Peach Bowl champion SEC co-champion (retroactively awarded in 1978)

Peach Bowl, W 21–0 vs. North Carolina
- Conference: Southeastern Conference

Ranking
- Coaches: No. 19
- AP: No. 18
- Record: 8–4 (4–2 SEC)
- Head coach: Fran Curci (4th season);
- Offensive coordinator: Jon Mirilovich (4th season)
- Defensive coordinator: Charlie Bailey (2nd season)
- Home stadium: Commonwealth Stadium

= 1976 Kentucky Wildcats football team =

American college football season

The 1976 Kentucky Wildcats football team represented the University of Kentucky in the 1976 NCAA Division I football season. The Wildcats beat four different ranked teams during the season, scoring 209 points while allowing 151 points. Kentucky won the 1976 Peach Bowl and finished the season 8–4 and ranked #19 in the country.

Kentucky opened the season with a 38–13 victory over Oregon State. Next was a 16–37 loss at Kansas. The following week, Kentucky defeated West Virginia 14–10.

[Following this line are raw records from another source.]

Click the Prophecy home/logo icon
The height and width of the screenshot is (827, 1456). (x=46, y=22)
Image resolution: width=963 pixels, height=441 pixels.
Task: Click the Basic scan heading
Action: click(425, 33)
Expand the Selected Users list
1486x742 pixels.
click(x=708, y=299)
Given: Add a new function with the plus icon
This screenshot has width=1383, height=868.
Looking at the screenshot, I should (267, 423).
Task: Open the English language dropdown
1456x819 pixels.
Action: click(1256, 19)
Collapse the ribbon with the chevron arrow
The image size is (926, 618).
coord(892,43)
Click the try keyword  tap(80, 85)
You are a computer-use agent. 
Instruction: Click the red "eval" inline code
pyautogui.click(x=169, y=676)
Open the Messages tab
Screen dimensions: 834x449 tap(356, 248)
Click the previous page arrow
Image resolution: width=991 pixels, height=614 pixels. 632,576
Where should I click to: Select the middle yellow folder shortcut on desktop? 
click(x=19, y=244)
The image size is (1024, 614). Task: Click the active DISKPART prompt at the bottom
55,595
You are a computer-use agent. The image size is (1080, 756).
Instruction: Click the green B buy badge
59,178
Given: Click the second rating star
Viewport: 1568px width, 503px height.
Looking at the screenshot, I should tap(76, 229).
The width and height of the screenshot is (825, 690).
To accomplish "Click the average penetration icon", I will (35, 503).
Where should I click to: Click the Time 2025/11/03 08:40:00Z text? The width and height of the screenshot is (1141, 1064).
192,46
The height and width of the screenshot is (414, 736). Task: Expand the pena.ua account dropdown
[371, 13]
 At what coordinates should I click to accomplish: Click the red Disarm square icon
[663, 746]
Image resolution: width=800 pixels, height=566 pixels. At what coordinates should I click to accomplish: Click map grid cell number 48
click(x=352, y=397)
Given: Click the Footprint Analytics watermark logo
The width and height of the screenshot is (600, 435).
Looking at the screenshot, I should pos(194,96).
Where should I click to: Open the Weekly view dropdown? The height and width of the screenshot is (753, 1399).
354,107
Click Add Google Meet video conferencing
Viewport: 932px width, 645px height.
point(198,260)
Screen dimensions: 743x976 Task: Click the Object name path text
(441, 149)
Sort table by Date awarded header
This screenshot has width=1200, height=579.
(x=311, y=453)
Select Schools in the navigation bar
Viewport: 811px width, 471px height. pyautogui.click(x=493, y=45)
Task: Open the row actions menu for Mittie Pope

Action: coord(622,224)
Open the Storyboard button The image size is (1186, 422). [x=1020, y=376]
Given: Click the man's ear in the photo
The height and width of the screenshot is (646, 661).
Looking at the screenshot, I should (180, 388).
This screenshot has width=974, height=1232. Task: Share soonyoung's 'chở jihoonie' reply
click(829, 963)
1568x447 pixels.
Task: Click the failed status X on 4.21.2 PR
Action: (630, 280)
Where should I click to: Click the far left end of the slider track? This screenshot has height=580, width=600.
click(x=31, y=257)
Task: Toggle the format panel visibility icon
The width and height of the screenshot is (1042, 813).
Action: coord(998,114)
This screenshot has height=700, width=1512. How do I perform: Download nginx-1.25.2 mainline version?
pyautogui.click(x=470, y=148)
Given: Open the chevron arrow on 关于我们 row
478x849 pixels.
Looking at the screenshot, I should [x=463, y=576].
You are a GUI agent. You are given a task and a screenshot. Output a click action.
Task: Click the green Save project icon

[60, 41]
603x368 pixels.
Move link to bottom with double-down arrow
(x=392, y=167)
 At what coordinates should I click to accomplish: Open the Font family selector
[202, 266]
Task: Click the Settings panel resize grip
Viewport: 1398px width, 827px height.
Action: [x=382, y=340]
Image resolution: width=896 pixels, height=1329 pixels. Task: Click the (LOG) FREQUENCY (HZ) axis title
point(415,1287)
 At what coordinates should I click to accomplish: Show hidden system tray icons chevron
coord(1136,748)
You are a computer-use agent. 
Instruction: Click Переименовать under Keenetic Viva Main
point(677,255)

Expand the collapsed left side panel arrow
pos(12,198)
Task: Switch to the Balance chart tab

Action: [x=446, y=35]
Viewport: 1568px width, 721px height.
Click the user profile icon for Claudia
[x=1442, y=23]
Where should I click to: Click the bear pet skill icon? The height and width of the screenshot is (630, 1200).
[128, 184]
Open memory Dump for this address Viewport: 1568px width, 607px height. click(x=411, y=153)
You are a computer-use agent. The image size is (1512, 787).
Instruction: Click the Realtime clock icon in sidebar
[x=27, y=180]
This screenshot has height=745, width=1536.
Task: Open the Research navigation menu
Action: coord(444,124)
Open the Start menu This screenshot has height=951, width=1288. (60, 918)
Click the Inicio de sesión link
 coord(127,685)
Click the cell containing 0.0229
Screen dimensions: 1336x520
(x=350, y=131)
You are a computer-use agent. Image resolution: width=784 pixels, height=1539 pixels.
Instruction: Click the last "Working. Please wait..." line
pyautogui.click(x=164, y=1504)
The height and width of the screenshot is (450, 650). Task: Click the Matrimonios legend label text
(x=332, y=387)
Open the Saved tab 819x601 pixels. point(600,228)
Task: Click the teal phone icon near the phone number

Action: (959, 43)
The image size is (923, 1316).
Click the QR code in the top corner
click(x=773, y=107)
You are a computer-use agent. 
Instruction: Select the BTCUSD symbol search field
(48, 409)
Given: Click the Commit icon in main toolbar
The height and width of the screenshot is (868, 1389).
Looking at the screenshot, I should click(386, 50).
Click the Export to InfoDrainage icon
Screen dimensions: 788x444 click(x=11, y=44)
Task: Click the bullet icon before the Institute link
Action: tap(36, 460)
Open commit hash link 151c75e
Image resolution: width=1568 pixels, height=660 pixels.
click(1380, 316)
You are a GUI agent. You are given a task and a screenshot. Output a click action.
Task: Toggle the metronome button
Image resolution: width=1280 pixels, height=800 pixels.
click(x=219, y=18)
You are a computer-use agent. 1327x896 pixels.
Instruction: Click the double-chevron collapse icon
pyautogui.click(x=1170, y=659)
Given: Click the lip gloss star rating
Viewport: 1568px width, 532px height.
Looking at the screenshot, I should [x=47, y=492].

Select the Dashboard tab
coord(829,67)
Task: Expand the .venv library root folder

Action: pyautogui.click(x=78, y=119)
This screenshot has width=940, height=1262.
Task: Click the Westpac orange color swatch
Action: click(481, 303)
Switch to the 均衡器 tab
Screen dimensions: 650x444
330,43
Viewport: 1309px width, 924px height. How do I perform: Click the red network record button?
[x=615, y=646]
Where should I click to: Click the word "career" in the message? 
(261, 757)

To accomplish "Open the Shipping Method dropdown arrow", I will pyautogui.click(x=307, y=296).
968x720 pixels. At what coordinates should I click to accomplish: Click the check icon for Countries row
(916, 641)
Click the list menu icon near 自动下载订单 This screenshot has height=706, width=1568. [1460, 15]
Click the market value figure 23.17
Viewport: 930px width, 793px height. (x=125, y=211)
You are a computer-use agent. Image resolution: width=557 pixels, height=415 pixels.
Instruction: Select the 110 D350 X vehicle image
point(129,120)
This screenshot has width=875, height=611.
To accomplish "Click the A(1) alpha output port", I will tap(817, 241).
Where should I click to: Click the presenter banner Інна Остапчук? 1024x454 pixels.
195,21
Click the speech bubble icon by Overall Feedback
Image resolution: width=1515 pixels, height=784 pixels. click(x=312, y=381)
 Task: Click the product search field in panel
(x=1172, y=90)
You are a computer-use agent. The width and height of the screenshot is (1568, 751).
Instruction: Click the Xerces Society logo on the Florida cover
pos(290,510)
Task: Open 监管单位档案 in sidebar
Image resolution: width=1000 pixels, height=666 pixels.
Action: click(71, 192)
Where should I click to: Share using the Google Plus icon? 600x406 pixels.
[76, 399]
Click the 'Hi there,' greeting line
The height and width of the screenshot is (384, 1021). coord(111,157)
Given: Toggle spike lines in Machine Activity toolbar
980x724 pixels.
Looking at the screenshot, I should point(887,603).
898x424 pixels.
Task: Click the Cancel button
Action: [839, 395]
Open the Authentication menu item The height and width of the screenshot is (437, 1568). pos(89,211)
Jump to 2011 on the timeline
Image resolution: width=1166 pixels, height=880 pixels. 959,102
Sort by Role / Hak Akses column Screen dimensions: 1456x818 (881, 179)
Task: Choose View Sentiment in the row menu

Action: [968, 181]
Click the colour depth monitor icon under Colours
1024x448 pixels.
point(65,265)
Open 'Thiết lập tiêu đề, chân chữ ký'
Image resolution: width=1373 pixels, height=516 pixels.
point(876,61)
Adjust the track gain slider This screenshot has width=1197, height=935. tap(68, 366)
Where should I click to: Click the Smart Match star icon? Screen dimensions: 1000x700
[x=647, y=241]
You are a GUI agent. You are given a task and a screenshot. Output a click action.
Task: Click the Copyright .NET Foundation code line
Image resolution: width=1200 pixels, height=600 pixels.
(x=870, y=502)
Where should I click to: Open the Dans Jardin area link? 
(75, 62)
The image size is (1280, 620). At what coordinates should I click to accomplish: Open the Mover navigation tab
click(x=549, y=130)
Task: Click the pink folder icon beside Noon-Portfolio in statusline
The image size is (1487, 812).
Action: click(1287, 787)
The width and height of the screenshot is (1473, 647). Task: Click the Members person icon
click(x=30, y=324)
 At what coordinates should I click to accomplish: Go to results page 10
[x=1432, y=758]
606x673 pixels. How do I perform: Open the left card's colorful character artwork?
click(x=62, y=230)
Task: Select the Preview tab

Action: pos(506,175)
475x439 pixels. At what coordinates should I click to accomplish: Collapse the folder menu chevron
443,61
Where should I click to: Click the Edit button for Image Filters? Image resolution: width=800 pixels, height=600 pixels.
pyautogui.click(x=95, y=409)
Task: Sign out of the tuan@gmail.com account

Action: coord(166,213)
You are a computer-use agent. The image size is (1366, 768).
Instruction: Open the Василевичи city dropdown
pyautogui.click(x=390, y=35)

On October 10, Kentucky hosted #20 ranked Penn State. The 57,733 in attendance was the largest crowd ever for a football game in the state of Kentucky up to that time. Kentucky quarterback Derrick Ramsey ran for 95 yards and a touchdown; running back Chris Hill added 106 yards and a touchdown, and safety Rick Hayden had two interceptions. Kentucky held Penn State to 212 yards of total offense and won 22–6. Penn State coach Joe Paterno commented after the game, "That was a good football team we played. What can you say after you get the devil kicked out of you?"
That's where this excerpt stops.